● **Exercise**
Output as a Markdown table with columns Nr and Line the part of the listing below that opens with the line containing "This screenshot has width=841, height=631." and closes with the line containing "point(517,610)", both included, one numbered row per line and blank lines omitted.

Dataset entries
- - - -
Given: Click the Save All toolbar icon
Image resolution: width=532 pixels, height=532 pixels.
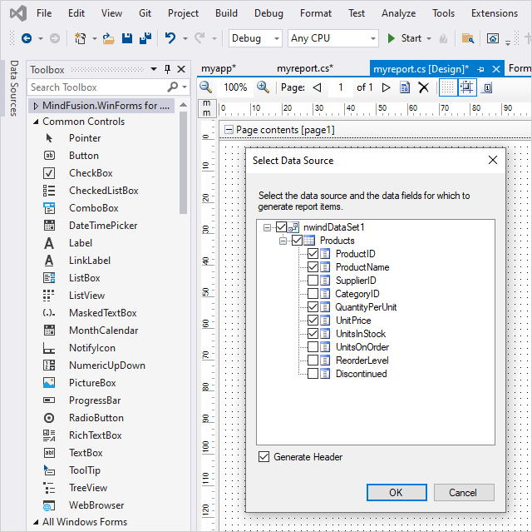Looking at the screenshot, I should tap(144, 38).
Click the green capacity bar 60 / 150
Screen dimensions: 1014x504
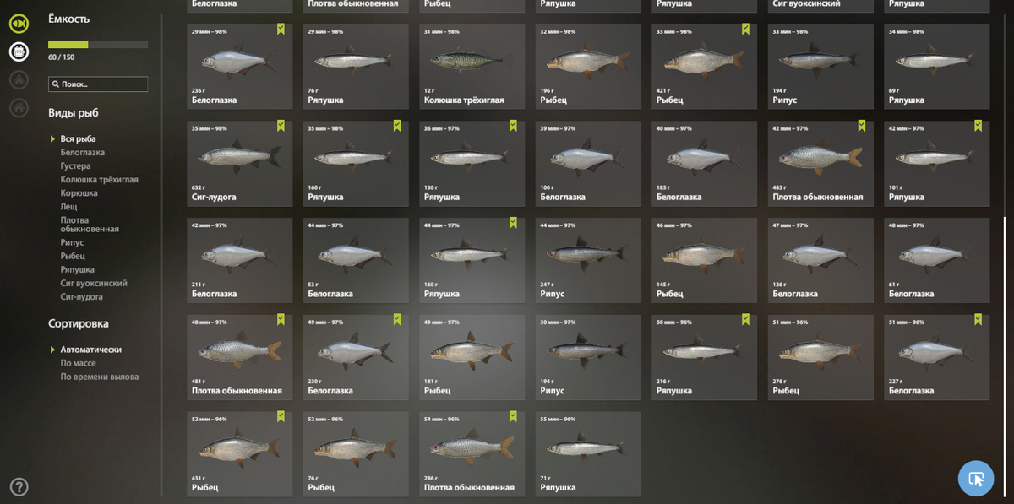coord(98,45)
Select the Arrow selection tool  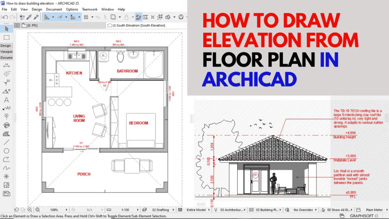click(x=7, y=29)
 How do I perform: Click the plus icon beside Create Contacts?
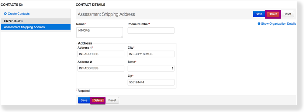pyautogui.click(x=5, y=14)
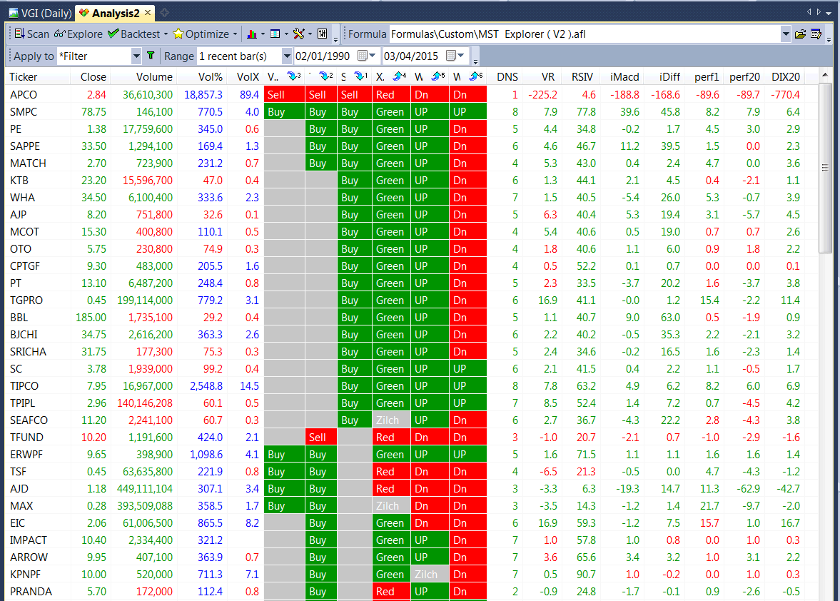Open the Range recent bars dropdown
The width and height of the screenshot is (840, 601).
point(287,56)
- - - -
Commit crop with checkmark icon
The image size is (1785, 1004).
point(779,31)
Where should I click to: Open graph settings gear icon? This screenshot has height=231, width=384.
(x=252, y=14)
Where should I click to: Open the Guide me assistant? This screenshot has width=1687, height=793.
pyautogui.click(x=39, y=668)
- - - -
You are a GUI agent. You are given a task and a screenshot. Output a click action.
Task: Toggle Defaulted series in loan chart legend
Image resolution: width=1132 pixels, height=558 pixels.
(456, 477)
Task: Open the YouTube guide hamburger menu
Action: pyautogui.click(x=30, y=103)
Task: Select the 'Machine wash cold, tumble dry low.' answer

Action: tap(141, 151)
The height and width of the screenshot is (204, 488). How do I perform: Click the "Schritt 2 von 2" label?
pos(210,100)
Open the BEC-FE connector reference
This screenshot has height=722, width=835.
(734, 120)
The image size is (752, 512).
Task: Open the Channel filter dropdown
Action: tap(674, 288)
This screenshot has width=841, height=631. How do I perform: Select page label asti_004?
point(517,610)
- - - -
● **Solution to this problem**
| Nr | Line |
|---|---|
| 1 | This screenshot has width=841, height=631. How do I perform: Select page label asti_004? |
| 2 | point(517,610) |